What is Auditing??
Financial auditing is the process of examining an organization's (or individual's) financial records to determine if they are accurate and in accordance with any applicable rules (including accepted accounting standards), regulations, and laws.
External auditors come in from outside the organization to examine accounting and financial records and provide an independent opinion on these records. Law requires that all public companies have their financial statements externally audited.
Internal auditors work for the organization as internal employees to examine records and help improve internal processes such as operations, internal controls, risk management, and governance.
THE THREE DIFFERENT TYPES OF AUDITS – PROCESS, PRODUCT, AND SYSTEM
ISO 19011:2018—Guidelines for Auditing Management Systems defines an audit as a “systematic, independent and documented process for obtaining audit evidence [records, statements of fact or other information which are relevant and verifiable] and evaluating it objectively to determine the extent to which the audit criteria [a set of policies, procedures or requirements] are fulfilled.” There are three main types of audits:
Product audit : This type of audit is an examination of a particular product or service, such as hardware, processed material, or software, to evaluate whether it conforms to requirements (i.e., specifications, performance standards, and customer requirements).
Process audit : This type of audit verifies that processes are working within established limits.

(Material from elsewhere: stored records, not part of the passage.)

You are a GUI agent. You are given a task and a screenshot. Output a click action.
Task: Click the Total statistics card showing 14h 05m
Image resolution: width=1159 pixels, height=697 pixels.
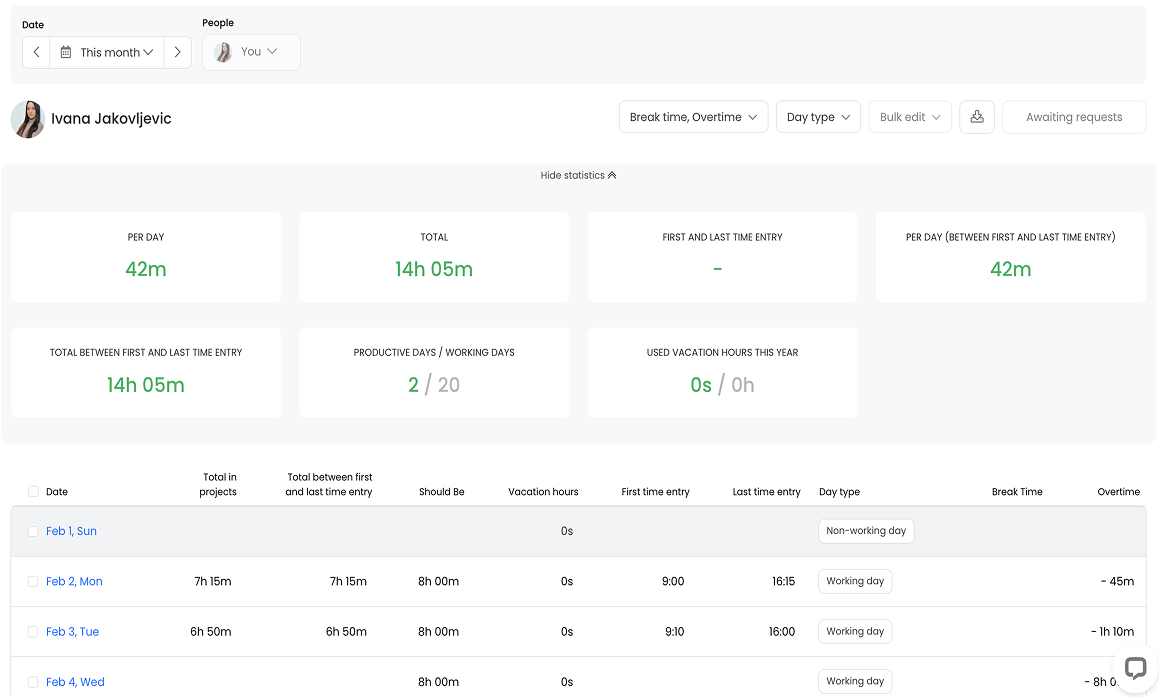click(434, 257)
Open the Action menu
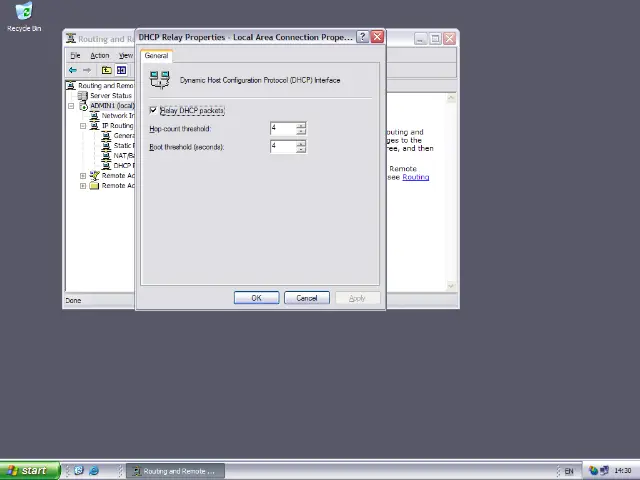Image resolution: width=640 pixels, height=480 pixels. [99, 55]
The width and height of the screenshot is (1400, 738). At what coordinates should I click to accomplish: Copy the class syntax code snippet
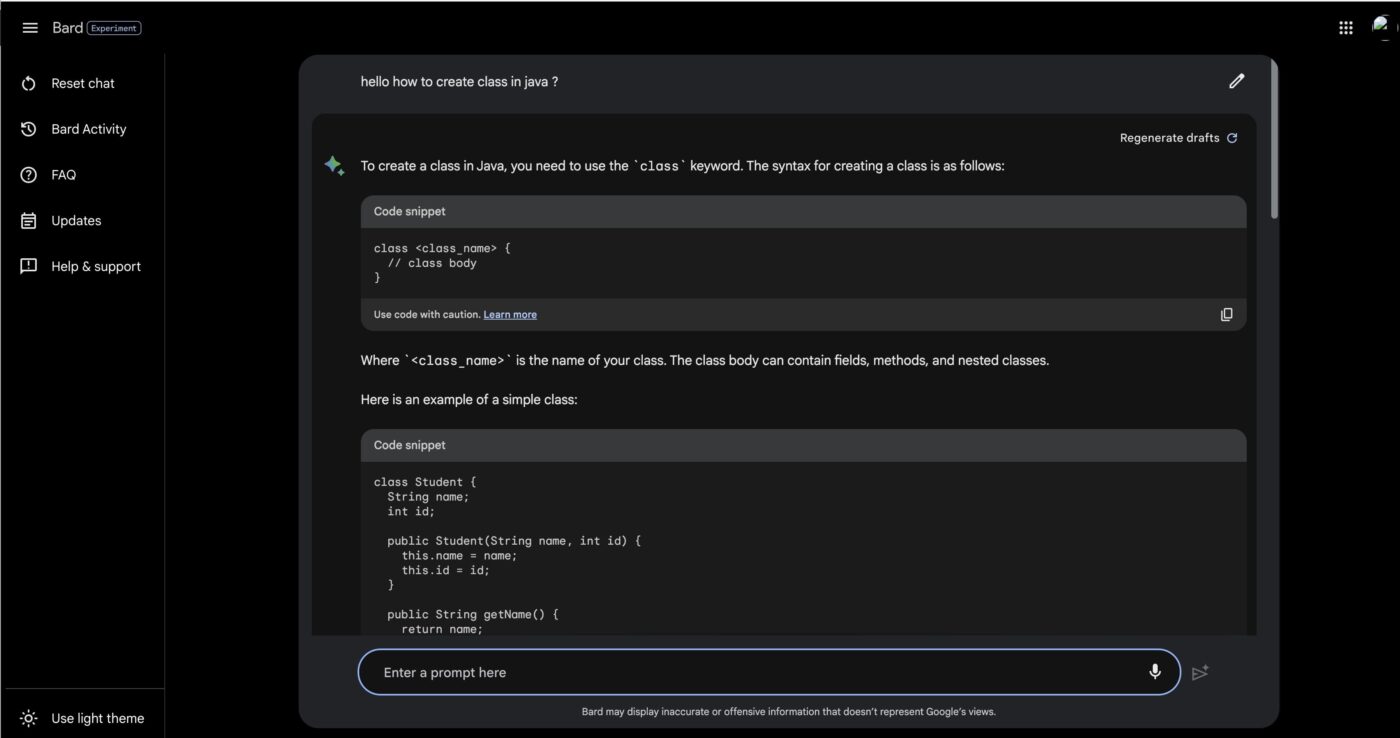coord(1227,314)
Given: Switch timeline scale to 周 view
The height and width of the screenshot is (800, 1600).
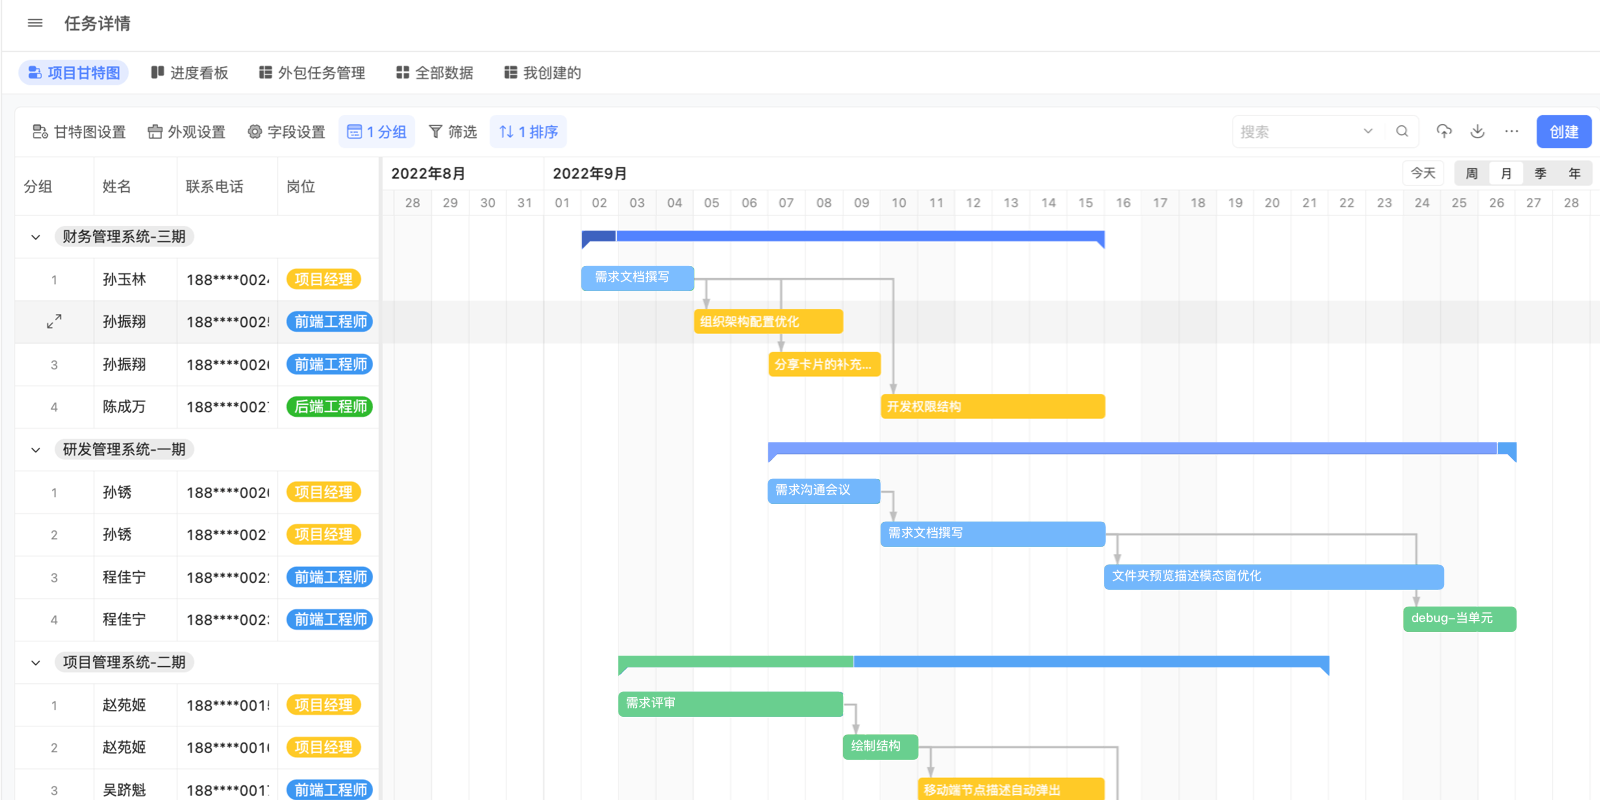Looking at the screenshot, I should (1472, 173).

It evaluates an operation or method against predetermined instructions or standards to measure conformance to these standards and the effectiveness of the instructions. A process audit may:
- Check conformance to defined requirements such as time, accuracy, temperature, pressure, composition, responsiveness, amperage, and component mixture.
- Examine the resources (equipment, materials, people) applied to transform the inputs into outputs, the environment, the methods (procedures, instructions) followed, and the measures collected to determine process performance.
- Check the adequacy and effectiveness of the process controls established by procedures, work instructions, flowcharts, and training and process specifications.
System audit: An audit conducted on a management system. It can be described as a documented activity performed to verify, by examination and evaluation of objective evidence, that applicable elements of the system are appropriate and effective and have been developed, documented, and implemented in accordance and in conjunction with specified requirements.
- A quality management system audit evaluates an existing quality management program to determine its conformance to company policies, contract commitments, and regulatory requirements.
- Similarly, an environmental system audit examines an environmental management system, a food safety system audit examines a food safety management system, and safety system audits examine the safety management system.
Other methods, such as a desk or document review audit, may be employed independently or in support of the three general types of audits.
Some audits are named according to their purpose or scope. The scope of a department or function audit is a particular department or function. The purpose of a management audit relates to management interests, such as assessment of area performance or efficiency.
An audit may also be classified as internal or external, depending on the interrelationships among participants. Internal audits are performed by employees of your organization. External audits are performed by an outside agent. Internal audits are often referred to as first-party audits, while external audits can be either second-party or third-party.
WHAT IS A FIRST-PARTY AUDIT, SECOND-PARTY AUDIT, AND THIRD-PARTY AUDIT?
A first-party audit is performed within an organization to measure its strengths and weaknesses against its own procedures or methods and/or against external standards adopted by (voluntary) or imposed on (mandatory) the organization. A first-party audit is an internal audit conducted by auditors who are employed by the organization being audited but who have no vested interest in the audit results of the area being audited.
A second-party audit is an external audit performed on a supplier by a customer or by a contracted organization on behalf of a customer. A contract is in place, and the goods or services are being, or will be, delivered. Second-party audits are subject to the rules of contract law, as they are providing contractual direction from the customer to the supplier. Second-party audits tend to be more formal than first-party audits because audit results could influence the customer’s purchasing decisions. A third-party audit is performed by an audit organization independent of the customer-supplier relationship and is free of any conflict of interest. Independence of the audit organization is a key component of a third-party audit.
Third-party audits may result in certification, registration, recognition, an award, license approval, a citation, a fine, or a penalty issued by the third-party organization or an interested party.
Industry Certification Through Auditing
Companies in certain high-risk categories – such as toys, pressure vessels, elevators, gas appliances, and electrical and medical devices – wanting to do business in Europe must comply with Conformité Europeënne Mark (CE Mark) requirements. One way for organizations to comply is to have their management system certified by a third-party audit organization to management system requirement criteria (such as ISO 9001).
Customers may suggest or require that their suppliers conform to ISO 9001, ISO 14001, or safety criteria, and federal regulations and requirements may also apply. A third-party audit normally results in the issuance of a certificate stating that the auditee organization management system complies with the requirements of a pertinent standard or regulation.
Third-party audits for system certification should be performed by organizations that have been evaluated and accredited by an established accreditation board, such as the ANSI-ASQ National Accreditation Board (ANAB).